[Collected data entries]

──────────────────────────────

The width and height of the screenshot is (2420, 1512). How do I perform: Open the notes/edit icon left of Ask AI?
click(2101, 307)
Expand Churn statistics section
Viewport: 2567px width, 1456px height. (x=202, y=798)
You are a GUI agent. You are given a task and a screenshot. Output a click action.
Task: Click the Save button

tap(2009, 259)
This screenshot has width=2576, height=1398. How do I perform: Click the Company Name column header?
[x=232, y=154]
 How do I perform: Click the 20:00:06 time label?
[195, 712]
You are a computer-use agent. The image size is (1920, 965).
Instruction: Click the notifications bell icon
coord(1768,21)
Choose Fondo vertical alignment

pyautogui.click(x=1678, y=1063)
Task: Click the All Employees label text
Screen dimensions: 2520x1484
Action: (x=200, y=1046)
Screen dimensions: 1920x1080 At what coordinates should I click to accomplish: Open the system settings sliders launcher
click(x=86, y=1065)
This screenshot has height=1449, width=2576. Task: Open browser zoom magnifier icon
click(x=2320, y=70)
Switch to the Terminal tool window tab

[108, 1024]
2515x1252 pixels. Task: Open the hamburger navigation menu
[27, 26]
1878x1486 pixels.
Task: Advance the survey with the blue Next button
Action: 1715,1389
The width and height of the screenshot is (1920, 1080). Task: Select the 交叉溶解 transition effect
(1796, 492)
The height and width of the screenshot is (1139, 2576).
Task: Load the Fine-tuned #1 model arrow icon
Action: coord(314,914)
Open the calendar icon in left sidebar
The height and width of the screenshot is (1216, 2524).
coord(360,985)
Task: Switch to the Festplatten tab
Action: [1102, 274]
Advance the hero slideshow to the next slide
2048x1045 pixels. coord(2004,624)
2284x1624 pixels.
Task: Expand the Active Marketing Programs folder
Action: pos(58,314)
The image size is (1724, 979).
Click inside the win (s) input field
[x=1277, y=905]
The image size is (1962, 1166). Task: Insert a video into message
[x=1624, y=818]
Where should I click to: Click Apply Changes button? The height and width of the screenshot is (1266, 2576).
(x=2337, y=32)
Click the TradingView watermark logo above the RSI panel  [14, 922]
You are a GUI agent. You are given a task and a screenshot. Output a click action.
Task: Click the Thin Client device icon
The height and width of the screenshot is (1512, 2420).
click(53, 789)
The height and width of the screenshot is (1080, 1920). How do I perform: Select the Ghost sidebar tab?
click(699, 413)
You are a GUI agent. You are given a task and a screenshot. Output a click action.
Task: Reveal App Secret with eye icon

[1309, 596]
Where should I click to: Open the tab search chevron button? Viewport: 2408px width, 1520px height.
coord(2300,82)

──────────────────────────────

:: What you should do ::
Your reply should consist of the records, copied exactly.

:: Output for this exercise ::
The width and height of the screenshot is (2420, 1512). How do I perform: Open the notes/edit icon left of Ask AI?
click(2101, 307)
Expand Churn statistics section
Viewport: 2567px width, 1456px height. (x=202, y=798)
You are a GUI agent. You are given a task and a screenshot. Output a click action.
Task: Click the Save button

tap(2009, 259)
This screenshot has width=2576, height=1398. How do I perform: Click the Company Name column header?
[x=232, y=154]
 How do I perform: Click the 20:00:06 time label?
[195, 712]
You are a computer-use agent. The image size is (1920, 965).
Instruction: Click the notifications bell icon
coord(1768,21)
Choose Fondo vertical alignment

pyautogui.click(x=1678, y=1063)
Task: Click the All Employees label text
Screen dimensions: 2520x1484
Action: (x=200, y=1046)
Screen dimensions: 1920x1080 At what coordinates should I click to accomplish: Open the system settings sliders launcher
click(x=86, y=1065)
This screenshot has height=1449, width=2576. Task: Open browser zoom magnifier icon
click(x=2320, y=70)
Switch to the Terminal tool window tab

[108, 1024]
2515x1252 pixels. Task: Open the hamburger navigation menu
[27, 26]
1878x1486 pixels.
Task: Advance the survey with the blue Next button
Action: 1715,1389
The width and height of the screenshot is (1920, 1080). Task: Select the 交叉溶解 transition effect
(1796, 492)
The height and width of the screenshot is (1139, 2576).
Task: Load the Fine-tuned #1 model arrow icon
Action: coord(314,914)
Open the calendar icon in left sidebar
The height and width of the screenshot is (1216, 2524).
coord(360,985)
Task: Switch to the Festplatten tab
Action: [1102, 274]
Advance the hero slideshow to the next slide
2048x1045 pixels. coord(2004,624)
2284x1624 pixels.
Task: Expand the Active Marketing Programs folder
Action: pos(58,314)
The image size is (1724, 979).
Click inside the win (s) input field
[x=1277, y=905]
The image size is (1962, 1166). Task: Insert a video into message
[x=1624, y=818]
Where should I click to: Click Apply Changes button? The height and width of the screenshot is (1266, 2576).
(x=2337, y=32)
Click the TradingView watermark logo above the RSI panel  [14, 922]
You are a GUI agent. You are given a task and a screenshot. Output a click action.
Task: Click the Thin Client device icon
The height and width of the screenshot is (1512, 2420).
click(53, 789)
The height and width of the screenshot is (1080, 1920). How do I perform: Select the Ghost sidebar tab?
click(699, 413)
You are a GUI agent. You are given a task and a screenshot. Output a click action.
Task: Reveal App Secret with eye icon

[1309, 596]
Where should I click to: Open the tab search chevron button? Viewport: 2408px width, 1520px height.
coord(2300,82)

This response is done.